Dostum Kürşat Bumin’im ölümünün üzüntüsünü yaşarken, hemen ardından yeni bir senaryo operasyonun insanı isyan ettiren kasveti düştü gündeme.

Her nedense aklıma şu ayet düştü: "Külli nefsin zâikatü'l-mevt", yani "Her nefis ölümü tadacaktır."

Reisliği kabul ettirmek uğruna, göstermelik olsa da, Kenan Evren’in de ölüm döşeğinde yargılandığına tanık olduk ya.

"Eğer mahkemeye verilirsem, intihar ederim" demişti, kendi kendini kılıç zoruyla seçtiren müteveffa başkan.

Zalimler korkak olur. Zulmün bir temeli de korkudur. Korktukça daha fazla zulmederler.

Ama korkunun ecele faydası yoktur. Zulüm ve zalimler de ölümü tadacaktır.

Sivil toplum düşüncesini Türkiye’ye sol versiyonları daha çıkmadan, Kürşat Bumin’in taşıdığını söyleyebiliriz.

Türkiye'nin en başarılı yazar kolektifi olan YAZKO, Türkiye'nin 12 Eylül darbesine savrulduğu günlerde, Mustafa Kemal Ağaoğlu'nun öncülüğünde kurulmuştu. Ve darbe sonrası entelektüel yaşamın devam edebildiği ve kendini yaşatabildiği, 12 Eylül'ün alaca karanlığında ışık saçan çok başarılı bir örnek sergilemişti. Üyesi olan yazarların kitapları yanında, Memet Fuat'ın yönetiminde bir edebiyat, Selahattin Hilav'ın yönetiminde bir felsefe, Ahmet Cemal'in yönetiminde  bir tercüme dergisi de çıkarıyordu. Ne yazık ki bu ülkede başarılı bir ürün ortaya çıktığında, sahiplenmek isteyen muhterislerimiz de ortaya çıkar. Mustafa Kemal Ağaoğlu'nu kaçırtmayı başardılar. Keşke sürdürmeyi becerebilse muhterisler! Proje de önce sönümlendi, sonra sona erdi.

Sevgili Kürşat Bumin ile eşi Tulin Bumin doktora için bulundukları Paris'ten yeni dönmüşlerdi. Ve 1981 yılında, 90 gün gözaltıların, dal gruplarının, Diyarbakır, Mamak ve Metris toplama kamplarının, kafeslerin aralıksız zulme devam ettiği günlerde YAZKO, Kürşat Bumin'in ilk kitabı "Sivil Toplum ve Devlet"i yayınladı.
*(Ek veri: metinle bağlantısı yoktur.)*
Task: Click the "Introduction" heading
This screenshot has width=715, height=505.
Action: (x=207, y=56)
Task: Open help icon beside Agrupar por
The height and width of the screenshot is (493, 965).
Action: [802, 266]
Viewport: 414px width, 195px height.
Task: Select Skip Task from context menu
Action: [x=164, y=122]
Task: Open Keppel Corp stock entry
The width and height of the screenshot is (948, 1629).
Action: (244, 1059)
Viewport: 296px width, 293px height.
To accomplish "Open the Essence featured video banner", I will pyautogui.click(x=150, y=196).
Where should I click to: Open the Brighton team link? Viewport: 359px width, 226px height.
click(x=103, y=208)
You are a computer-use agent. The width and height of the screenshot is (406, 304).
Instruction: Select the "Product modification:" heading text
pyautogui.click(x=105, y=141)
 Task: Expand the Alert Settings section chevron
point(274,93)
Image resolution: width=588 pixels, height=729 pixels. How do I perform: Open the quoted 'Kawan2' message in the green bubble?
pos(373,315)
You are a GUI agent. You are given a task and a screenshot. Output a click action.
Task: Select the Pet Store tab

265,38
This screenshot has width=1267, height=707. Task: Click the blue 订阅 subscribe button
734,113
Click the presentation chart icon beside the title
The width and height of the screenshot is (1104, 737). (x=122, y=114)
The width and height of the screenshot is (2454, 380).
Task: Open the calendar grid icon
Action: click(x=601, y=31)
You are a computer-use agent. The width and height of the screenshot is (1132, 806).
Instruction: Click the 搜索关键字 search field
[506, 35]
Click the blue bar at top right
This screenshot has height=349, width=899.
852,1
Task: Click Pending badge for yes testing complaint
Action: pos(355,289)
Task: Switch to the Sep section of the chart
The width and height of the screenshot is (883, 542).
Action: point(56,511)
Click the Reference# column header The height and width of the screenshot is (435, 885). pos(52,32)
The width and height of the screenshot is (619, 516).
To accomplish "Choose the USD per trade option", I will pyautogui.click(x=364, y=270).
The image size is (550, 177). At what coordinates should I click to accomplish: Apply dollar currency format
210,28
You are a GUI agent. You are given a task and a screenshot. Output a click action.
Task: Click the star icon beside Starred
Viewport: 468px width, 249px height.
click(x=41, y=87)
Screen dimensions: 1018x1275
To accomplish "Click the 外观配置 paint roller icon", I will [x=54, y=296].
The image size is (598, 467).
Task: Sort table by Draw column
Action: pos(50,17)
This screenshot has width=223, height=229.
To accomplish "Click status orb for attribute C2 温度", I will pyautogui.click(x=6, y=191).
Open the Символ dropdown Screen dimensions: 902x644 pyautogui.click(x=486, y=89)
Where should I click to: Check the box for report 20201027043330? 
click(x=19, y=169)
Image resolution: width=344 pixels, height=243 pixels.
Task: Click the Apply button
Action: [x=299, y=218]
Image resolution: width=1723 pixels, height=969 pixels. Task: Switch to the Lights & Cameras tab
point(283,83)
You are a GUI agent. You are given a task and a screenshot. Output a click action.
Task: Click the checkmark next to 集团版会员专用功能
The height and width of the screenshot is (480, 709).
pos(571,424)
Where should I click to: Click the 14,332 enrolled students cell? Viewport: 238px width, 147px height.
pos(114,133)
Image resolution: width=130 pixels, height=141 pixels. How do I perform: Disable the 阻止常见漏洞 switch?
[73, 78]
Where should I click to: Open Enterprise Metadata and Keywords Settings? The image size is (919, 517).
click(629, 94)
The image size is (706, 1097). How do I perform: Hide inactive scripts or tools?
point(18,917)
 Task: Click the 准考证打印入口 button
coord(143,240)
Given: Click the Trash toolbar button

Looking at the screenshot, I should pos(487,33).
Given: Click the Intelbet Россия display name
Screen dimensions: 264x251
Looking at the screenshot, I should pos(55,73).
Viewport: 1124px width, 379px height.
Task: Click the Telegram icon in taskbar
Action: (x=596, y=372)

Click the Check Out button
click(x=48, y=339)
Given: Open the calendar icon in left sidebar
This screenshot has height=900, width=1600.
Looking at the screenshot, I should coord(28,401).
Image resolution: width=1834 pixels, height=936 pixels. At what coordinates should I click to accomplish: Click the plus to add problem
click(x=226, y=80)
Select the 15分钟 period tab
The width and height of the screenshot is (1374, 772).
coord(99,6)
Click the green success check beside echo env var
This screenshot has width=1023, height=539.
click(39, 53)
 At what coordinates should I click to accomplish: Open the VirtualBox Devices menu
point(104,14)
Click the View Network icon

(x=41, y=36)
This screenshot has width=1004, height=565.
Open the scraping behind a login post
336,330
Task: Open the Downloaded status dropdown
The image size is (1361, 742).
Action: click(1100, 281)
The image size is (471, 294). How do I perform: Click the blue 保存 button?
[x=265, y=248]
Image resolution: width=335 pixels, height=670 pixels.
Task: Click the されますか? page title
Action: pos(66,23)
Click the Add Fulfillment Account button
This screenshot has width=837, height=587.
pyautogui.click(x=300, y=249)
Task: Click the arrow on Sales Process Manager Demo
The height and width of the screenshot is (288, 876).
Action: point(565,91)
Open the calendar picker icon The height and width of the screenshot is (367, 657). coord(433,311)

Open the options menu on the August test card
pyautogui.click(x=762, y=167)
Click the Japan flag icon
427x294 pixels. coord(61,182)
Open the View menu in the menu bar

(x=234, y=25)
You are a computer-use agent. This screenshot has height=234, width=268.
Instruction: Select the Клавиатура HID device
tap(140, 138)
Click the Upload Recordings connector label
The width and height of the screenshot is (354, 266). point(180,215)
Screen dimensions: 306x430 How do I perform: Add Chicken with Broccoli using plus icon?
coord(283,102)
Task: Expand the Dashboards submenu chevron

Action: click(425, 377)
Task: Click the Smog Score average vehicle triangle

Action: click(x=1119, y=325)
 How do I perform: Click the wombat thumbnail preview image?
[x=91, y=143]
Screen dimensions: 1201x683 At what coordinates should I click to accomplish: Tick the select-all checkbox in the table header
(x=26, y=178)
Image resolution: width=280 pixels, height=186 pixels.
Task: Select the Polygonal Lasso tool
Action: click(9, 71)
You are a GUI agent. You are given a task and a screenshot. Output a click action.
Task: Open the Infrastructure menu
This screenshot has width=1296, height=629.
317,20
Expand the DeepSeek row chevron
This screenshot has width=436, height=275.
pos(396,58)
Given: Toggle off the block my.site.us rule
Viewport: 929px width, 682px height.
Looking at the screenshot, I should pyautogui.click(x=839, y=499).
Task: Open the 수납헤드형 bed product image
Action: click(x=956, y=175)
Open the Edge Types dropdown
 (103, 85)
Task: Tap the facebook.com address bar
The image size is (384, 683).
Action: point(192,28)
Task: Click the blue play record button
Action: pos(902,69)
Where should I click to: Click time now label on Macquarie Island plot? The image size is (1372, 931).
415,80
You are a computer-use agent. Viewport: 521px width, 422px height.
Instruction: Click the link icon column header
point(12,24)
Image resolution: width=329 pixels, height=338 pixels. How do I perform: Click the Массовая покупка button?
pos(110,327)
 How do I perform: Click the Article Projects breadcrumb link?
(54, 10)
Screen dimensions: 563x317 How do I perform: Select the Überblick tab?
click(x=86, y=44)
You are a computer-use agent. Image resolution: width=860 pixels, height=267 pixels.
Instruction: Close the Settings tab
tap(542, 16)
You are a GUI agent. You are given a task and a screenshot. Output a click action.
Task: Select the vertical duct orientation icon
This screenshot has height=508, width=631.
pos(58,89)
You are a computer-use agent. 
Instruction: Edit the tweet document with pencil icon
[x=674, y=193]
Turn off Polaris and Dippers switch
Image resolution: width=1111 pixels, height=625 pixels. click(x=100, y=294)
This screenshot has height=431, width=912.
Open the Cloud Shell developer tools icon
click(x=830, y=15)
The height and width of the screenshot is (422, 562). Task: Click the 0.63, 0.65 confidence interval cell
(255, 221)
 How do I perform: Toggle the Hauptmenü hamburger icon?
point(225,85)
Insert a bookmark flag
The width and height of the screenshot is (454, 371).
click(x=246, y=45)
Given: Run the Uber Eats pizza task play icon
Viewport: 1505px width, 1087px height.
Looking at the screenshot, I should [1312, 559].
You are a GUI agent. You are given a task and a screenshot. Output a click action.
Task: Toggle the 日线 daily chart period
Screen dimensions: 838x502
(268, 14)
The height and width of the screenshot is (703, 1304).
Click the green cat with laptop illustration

1982’de Alan yayınlarını kurduğumda, Düşünce dizisinde Kürşat Bumin’in "Batıda Devlet ve Çocuk"unu heyecanla yayınlamıştım. Sanırım sevgili Babür Kuzucu aracılığıyla tanışmıştık. Belki de ilk kitabıydı dizinin. Bu dizi de Murat Belge’nin Demokrat gazetesinde çıkmış olan köşe yazılarını da, "Tarihten Güncelliğe" başlığı ile kitaplaştıracaktık. Hani onun ilk kitabını yayınlamış olmaktan keyif almıştım. Aslan Kahraman ile harika bir kapak dizaynı hazırlamıştık bu dizi için. Kitap adının ön kağağın yan ucunda yazıldığı…Bu arada eski Alan Yayınları'nın sahafiyede değerli kabul edilmesi çok hoşuma gidiyor.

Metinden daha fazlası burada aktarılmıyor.